Sherman's march to the sea...why so significant?

Vicksburg was a fort on the Mississippi River, which was (and is) a hugely important shipping route. It terminates at New Orleans, which was (and is) a hugely important port city.

The Union army had captured New Orleans in in May of 1862, but Vicksburg was still a position of power on the river. Capturing it essentially handed control of the river to the Union and crippled the Confederacy’s ability to move war materiel.

Ah. Now I understand it.

« The Father of Waters flows free to the sea. »

Thanks!

Total war is the result of industrialization and of effective transportation. (and communication, i.e. the telegraph during the civil war). Before the 1800’s, armies had been less reliant on behind-the-lines production. They lived off the land, they used the weapons they had or took from the enemy. Scorched earth was a tactic of both terrorizing the enemy and preventing invaders from finding supplies that they expected to live off.

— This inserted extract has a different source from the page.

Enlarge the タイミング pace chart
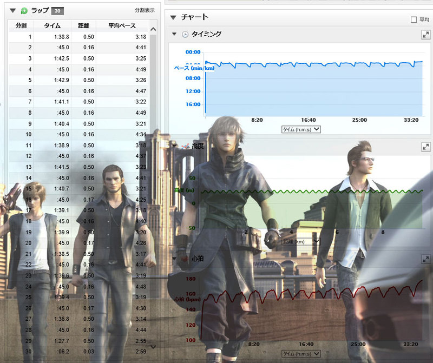This screenshot has height=363, width=433. click(425, 34)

Guns were the first change. Armies started to need gunpowder and shot in volume. Cannon were something made by industry back home. Supply lines became a lot more significant.

The huge shift happened essentially between the Napoleonic and Civil Wars (plus the Crimean War). Mechanization of transport and the population boom significantly increased the size of armies, and consequently their need for equipment and supplies - which also used transport. Material was made in factories using mass production, centralizing supply chains; cottage industry artisans were less able to keep up the volume needed.

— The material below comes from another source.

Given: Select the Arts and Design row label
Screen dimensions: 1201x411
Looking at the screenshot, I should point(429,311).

This meant that the industrial infrastructure and supply chains were a meaningful target. Destroying railroads and factories and food supplies hundreds of miles behind the lines was not just a blow to enemy morale and a distraction, it also significantly impeded the enemy’s fighting capability.

Plus, for a major military capability, the industrial infrastructure in many aspects had to be purposed to support the war effort. For the Civil War, targeting steel works and copper production was as important as attacking telegraph lines and railroads or rolling stock. By WWI and especially WWII when horses were supplanted by trucks, when electricity was a significant part of industrial production, when the volume of firepower used escalated even further, industrial production was even more important - ball bearing factories, for example, became strategic targets; as did dams and petroleum production. The people who produce and pack rations for the troops are as much a part of the war effort as the ones making artillery shells or tanks.

(You can even claim that peripheral roles like the banks that paid those workers, the tax department that paid for war supplies, the newspapers that produced propaganda to motivate the population - were all valid parts of the war effort.)

They all became fair game as military targets. Georgia was just the start.

Shermans operations were like the 1814 campaign inside France or the early 1945 campaign in Germany.
The opposition was suffering major defeats deep inside its heartland. That is devastating for morale even before all the other things.

Yes. A brief incursion some dozens of miles into PA (ending with Gettysburg) was bad for Union morale - but Sherman was hundreds of miles inside the Confederacy for over a month, capturing vital targets and destroying vital infrastructure

As I once described it to undergraduates, “Sherman looked the South right in the eyes, kicked it square in the crotch, and dared them to do something about it. And they couldn’t do a damned thing about it.”